I had a really great therapist who got pregnant. I had to move over and let the baby come in. She still sounds a little bewildered about the change; well, not bewildered; I don't imagine a therapist that brilliant is every completely bewildered; let's just say that totality of motherhood took her by surprise, as the totality of love or illness can take us by surprise. We think our plans are what it's all about. Then we allow ourselves to fall in love, or get pregnant, or form a business, or write a novel, and the thing we thought was our project takes over. We become its project.

Then we're all like, hey, what's this? Who's in charge?


You have allowed life to take charge. So when will you be back in charge? Just as soon as ... the stroller years are over, or ... she's finally a teenager or ... she graduates from college or ... she's finally married off to a swell guy at Pixar? Who knows?

Here's the other part. You do still have plans. You're still a creative artist. You're still ambitious. Your plans may not be clear. They may seem on hold. But there will be a next step.

Wait for that next step to appear. Don't worry right now about not having a plan. You don't need a plan until you have a clear goal. Resist the temptation to have a plan, any plan; resist the danger of wasting time in meaningless activity, a fruitless simulacrum of purpose. If you have no purpose then rest. That's fine. Rest and wait for the baby.

This will give you the time to fully envision that next step. It could take a while. So prepare the bed for it. Wait for it.

Maybe your purpose will be hidden at first.

Then you may find yourself driving to an orphanage or a sick bay or clinic. You may find yourself drawn to the sea to rescue turtles. You may find you want nothing more than to go up in the mountains. Wait for the signal. It might not look like one. That's the interesting part: The signal to reengage may not look like a signal to reengage. It may come in the form of coincidence or comic mishap. More darkly, it may arrive as an accident or misfortune, an opportunity to help.

Wait for it.

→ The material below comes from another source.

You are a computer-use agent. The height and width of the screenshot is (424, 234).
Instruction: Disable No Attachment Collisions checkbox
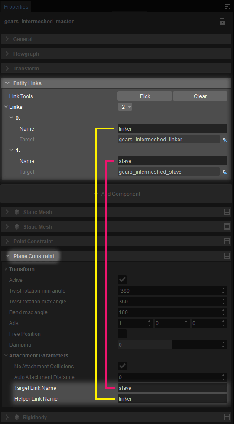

It will come. When it comes, meditate first. You'll know what to do. And soon, when the baby comes, you won't have to think about what to do next. There will be too much to do and not enough time to do it and you, for once, will have no choice and will be sort of glad not to have a choice. I suspect it will be a kind of surrender that your meditation has prepared you for -- that your current strange, listless waiting is also preparing for.

So wait for it. It will come. Be ready.